◆ TASK REQUIREMENTS: Omit the pictures and output every entry below exactly as written.

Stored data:
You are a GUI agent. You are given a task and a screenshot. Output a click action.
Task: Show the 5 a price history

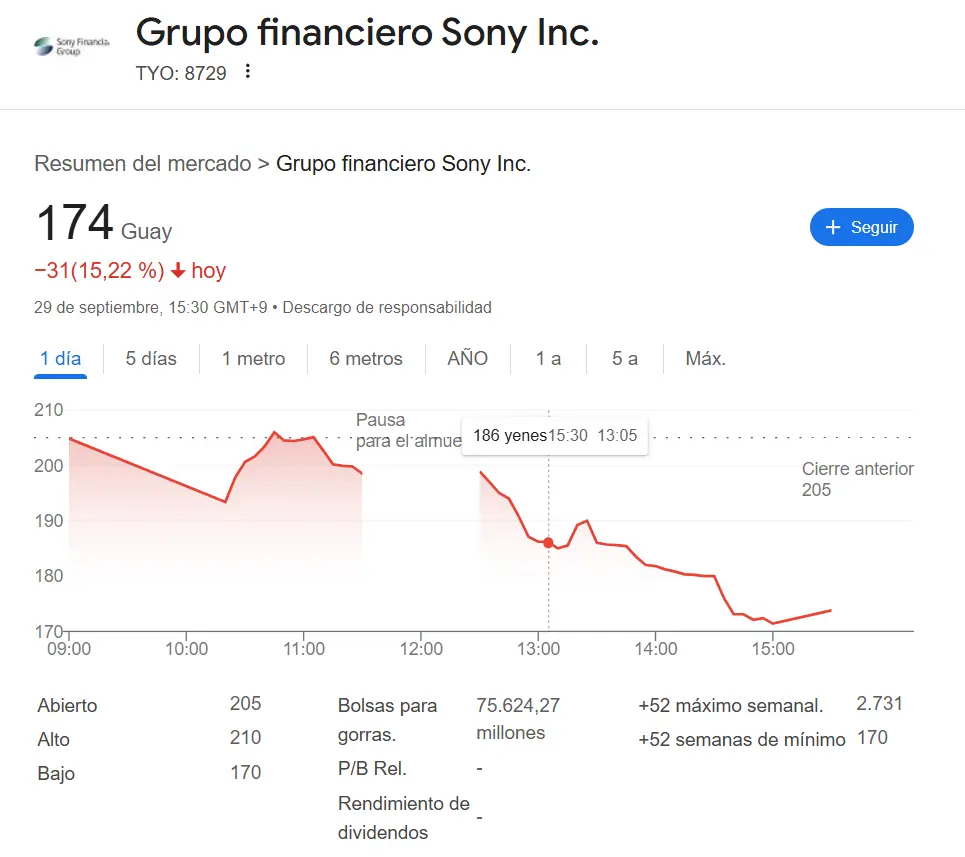coord(623,358)
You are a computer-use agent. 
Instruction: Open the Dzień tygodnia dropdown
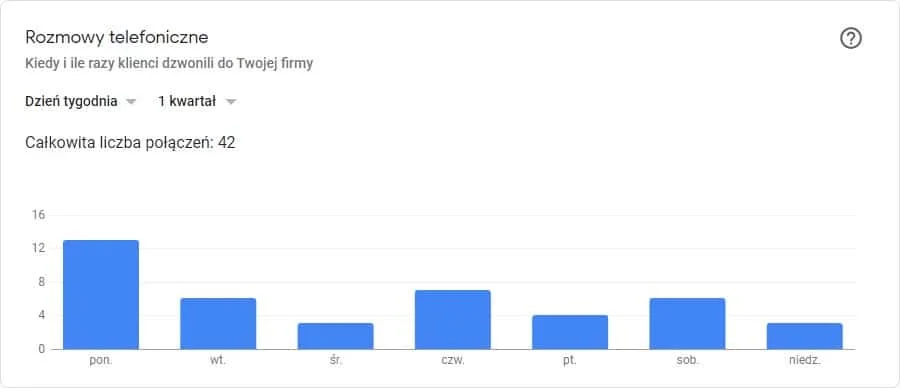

◆ SOLUTION BELOW:
You are a GUI agent. You are given a task and a screenshot. Output a click action.
Task: Show the 5 a price history

coord(623,358)
You are a computer-use agent. 
Instruction: Open the Dzień tygodnia dropdown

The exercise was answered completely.